In Aug2017 I installed six Ubiquiti Unifi outdoor cameras and their NVR and cannot be more pleased. I put them on a separate wired POE network and large UPS battery. Works great. The motion algo is pretty good but not perfect. It will allow for a snapshot request, several rstp feeds, and responds to pings for integration. Beyond checking for deliveries and seeing when sitter arrived I dont really touch it. 6 cameras on modest motion recording (99.9% wind blowing) the storage lasts about 3-4months before it starts overwriting. After setup it has been hands off. I have Indigo ping the cameras/nvr every 3hours to tell me if downtime. The Ubiquiti app only streams HD so kinda weighty for mobile so I have indigo streaming snapshots or LiveCams Pro streaming SD video if I ever want to check on mobile. Sorry for being late to this thread. ar


For 9 months in 2016 I was evaluating the Ubiquiti cameras and NVR and I could not be more disappointed. I had the system in my lab to test for suitability for some SMB enterprise deployments I had coming up. To try and get some visibility on upcoming improvements and to try to rectify system shortcomings Ubiquiti even put me on the alpha test team. This is my takeaways on Ubiquiti IPCs and NVRs

1. Cameras are extremity limited in selection and somewhat over priced
2. Cameras have limited usefulness with other NVRs. (RSTP only)
3. Cameras are frequently unavailable and new models are in extremely limited supply for months
4. NVR software is super buggy and has a hard time with basic motion events
5. Ubiquiti has revamped their Security products roadmap and strategy regularly resulting in a confused offering and older equipment being orphaned

I finally gave up and put all the gear on ebay to recoup some losses (although the hours and hours of testing and configuring are lost forever)
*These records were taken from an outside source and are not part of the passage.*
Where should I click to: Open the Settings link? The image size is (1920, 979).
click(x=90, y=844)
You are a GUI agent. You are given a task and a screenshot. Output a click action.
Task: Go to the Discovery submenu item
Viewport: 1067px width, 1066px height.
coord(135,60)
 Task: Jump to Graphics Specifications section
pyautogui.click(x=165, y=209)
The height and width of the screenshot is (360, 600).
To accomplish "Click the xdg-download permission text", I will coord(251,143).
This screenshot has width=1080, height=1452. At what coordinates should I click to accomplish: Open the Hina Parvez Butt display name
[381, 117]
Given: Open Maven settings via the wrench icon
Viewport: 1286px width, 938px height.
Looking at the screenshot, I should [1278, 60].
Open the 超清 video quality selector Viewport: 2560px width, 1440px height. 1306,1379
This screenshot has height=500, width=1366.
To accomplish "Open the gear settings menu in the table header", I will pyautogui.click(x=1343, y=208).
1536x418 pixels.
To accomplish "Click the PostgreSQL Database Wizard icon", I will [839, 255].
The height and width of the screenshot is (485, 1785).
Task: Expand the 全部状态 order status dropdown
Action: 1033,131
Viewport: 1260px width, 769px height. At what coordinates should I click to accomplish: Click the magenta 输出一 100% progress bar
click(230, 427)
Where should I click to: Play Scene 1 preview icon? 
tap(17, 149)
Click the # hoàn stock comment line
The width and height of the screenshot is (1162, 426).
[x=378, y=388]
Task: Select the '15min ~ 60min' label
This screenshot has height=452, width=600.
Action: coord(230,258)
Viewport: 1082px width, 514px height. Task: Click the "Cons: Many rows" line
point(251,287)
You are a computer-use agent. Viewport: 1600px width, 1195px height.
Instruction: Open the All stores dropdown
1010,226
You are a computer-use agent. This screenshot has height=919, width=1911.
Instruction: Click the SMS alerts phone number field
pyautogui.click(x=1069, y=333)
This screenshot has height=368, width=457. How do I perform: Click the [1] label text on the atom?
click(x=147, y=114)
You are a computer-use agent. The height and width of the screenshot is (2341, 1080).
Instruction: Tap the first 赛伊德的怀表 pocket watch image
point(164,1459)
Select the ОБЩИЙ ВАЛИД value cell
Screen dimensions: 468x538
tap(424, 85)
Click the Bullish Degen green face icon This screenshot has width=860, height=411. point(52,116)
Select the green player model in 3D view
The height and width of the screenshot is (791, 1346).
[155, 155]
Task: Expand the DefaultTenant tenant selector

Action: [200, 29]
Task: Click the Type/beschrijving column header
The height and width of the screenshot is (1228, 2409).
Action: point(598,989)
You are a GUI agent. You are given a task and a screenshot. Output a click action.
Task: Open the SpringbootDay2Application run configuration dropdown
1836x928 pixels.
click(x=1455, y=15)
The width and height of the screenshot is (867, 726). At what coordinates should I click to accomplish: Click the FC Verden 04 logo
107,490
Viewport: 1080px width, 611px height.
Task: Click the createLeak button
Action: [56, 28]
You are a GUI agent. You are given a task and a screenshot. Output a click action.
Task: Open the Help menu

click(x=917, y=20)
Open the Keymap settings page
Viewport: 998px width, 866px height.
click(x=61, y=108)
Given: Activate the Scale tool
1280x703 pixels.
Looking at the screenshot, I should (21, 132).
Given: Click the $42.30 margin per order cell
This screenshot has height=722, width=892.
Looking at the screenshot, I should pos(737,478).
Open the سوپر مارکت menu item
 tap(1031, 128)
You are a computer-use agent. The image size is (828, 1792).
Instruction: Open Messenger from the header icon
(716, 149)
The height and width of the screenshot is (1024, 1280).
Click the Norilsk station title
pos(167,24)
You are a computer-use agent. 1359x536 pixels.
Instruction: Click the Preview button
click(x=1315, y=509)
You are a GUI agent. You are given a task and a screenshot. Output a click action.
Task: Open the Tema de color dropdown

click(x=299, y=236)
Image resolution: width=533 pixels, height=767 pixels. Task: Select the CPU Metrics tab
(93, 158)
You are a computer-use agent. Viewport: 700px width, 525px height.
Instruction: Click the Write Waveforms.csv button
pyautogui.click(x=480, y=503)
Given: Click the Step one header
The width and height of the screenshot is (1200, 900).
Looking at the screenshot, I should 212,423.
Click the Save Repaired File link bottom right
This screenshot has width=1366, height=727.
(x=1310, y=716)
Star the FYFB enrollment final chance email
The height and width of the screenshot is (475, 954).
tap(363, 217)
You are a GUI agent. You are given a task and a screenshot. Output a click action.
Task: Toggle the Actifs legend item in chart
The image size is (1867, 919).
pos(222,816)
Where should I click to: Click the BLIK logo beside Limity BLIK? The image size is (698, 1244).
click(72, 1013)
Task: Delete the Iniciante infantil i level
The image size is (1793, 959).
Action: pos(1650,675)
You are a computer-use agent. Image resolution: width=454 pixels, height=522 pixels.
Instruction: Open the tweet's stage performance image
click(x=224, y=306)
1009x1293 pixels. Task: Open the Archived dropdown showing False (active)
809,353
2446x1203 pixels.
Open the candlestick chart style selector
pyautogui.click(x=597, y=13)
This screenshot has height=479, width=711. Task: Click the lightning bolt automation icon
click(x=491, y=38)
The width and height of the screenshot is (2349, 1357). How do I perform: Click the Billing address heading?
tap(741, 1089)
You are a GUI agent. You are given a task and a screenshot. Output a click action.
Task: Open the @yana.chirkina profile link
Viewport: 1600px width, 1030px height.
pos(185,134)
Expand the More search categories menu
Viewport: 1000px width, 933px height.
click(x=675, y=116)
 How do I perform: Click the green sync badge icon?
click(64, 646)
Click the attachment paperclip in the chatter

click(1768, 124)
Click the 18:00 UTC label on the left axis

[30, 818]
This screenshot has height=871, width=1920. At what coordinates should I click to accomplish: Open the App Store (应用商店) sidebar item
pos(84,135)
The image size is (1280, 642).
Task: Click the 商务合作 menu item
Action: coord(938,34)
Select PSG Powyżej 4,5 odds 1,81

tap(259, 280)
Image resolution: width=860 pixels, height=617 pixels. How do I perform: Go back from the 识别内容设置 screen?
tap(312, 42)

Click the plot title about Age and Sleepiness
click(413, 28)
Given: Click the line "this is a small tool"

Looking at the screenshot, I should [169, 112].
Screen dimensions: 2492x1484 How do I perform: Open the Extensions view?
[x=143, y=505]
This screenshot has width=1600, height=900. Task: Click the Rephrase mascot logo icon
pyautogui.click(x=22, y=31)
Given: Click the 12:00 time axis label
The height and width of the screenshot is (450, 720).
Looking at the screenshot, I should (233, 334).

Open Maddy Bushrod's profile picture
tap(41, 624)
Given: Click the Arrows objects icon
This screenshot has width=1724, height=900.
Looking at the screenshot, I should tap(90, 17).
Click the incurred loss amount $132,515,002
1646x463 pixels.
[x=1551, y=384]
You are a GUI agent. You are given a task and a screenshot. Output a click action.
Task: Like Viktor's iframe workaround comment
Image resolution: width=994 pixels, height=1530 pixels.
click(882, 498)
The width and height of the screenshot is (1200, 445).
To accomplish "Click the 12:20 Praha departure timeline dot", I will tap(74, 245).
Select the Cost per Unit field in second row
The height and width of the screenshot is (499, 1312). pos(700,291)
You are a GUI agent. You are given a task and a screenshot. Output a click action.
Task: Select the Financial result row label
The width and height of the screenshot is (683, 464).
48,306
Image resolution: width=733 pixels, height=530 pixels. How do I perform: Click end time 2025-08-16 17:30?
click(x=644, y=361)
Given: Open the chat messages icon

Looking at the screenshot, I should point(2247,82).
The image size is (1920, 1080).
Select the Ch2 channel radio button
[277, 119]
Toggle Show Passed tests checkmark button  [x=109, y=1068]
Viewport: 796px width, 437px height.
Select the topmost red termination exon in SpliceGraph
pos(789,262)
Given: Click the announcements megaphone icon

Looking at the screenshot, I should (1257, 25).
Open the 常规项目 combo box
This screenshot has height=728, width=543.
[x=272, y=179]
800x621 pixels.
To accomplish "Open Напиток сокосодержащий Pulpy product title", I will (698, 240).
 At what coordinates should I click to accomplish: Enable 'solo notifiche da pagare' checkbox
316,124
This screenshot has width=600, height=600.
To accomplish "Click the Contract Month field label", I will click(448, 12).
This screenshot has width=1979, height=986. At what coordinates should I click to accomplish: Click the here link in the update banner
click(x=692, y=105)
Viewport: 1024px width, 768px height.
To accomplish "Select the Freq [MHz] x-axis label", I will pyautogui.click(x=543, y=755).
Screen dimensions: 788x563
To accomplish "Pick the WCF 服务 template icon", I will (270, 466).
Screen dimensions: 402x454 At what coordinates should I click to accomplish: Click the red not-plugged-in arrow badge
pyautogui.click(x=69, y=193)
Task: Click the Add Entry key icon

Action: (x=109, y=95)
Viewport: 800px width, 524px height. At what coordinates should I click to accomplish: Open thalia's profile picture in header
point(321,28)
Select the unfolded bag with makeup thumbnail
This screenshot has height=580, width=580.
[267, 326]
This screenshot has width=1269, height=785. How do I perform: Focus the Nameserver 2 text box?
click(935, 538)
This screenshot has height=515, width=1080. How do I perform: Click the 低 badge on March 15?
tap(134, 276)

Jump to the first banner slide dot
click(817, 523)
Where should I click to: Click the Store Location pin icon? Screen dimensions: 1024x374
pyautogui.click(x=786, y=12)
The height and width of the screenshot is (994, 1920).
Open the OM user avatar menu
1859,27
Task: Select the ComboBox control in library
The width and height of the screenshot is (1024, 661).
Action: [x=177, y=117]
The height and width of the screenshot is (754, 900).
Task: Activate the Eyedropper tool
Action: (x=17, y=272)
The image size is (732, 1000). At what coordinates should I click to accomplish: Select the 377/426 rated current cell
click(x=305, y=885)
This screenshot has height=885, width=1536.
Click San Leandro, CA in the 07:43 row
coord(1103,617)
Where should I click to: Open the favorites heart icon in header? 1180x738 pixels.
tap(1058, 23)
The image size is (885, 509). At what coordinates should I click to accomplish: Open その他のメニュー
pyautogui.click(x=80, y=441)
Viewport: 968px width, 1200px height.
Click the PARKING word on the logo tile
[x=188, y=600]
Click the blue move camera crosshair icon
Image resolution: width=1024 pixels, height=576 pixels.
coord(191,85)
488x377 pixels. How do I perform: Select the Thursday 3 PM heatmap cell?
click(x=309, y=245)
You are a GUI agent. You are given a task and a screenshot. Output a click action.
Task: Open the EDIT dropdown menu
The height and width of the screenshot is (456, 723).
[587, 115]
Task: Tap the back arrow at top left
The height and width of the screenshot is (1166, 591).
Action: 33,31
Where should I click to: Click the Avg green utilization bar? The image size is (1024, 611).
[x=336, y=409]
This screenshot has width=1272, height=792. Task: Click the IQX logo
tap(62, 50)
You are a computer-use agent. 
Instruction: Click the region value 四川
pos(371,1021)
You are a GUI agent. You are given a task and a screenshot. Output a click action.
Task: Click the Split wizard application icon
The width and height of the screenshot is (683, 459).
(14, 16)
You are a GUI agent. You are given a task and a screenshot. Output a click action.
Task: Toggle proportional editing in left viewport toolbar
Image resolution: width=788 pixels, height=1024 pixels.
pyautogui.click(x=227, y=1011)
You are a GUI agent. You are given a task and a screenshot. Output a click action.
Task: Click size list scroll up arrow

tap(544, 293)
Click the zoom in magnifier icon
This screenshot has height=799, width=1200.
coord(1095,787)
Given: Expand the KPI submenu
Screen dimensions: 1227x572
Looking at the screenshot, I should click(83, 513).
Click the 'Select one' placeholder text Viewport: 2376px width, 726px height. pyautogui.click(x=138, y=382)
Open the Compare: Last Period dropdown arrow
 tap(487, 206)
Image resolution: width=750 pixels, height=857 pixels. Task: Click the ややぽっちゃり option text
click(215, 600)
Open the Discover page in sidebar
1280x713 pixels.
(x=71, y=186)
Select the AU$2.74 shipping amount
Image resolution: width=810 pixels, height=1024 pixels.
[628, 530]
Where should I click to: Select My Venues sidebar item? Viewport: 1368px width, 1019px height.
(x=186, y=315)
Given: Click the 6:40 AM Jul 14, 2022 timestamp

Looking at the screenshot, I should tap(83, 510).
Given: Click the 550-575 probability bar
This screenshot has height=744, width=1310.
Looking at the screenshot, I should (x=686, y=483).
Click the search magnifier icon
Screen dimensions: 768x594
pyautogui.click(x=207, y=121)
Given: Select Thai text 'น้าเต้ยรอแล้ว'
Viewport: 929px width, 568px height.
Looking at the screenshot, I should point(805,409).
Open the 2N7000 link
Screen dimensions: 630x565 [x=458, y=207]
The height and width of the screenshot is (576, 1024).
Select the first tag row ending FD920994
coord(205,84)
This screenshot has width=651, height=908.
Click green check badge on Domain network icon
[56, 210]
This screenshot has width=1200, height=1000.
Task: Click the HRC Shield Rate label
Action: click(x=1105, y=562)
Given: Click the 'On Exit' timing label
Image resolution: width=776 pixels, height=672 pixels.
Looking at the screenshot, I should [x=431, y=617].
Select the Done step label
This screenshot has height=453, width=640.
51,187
I am now using Blue Iris for home and SMB users (and it is ridiculously cheap as it is enterprise grade software) with Dahua IPC cams exclusively. Note my lab BI/dahua system was up and running in minutes and its basic configuration is still essentially the same as it was when I first deployed it.

FWIW I deploy Ubiquiti Airmax, EdgeRouter, and UniFi networking products in my day job, you will not find a bigger ubnt fan than me.
Last edited by chase on Sun Feb 11, 2018 12:47 pm, edited 1 time in total.

Posted on
Sun Feb 11, 2018 12:46 pm
chase offline
Posts: 75
Joined: Oct 27, 2013

Re: Video Surveillance

I also wonder if we should have a separate Blue Iris thread, as it looks like a number of people use it.


+1 for this idea!

Posted on
Sun Feb 11, 2018 2:28 pm
Professor Falken offline
User avatar
Posts: 289
Joined: Mar 29, 2015

Re: Video Surveillance

I've got more questions that I am going to work on today. I'll start on a new thread.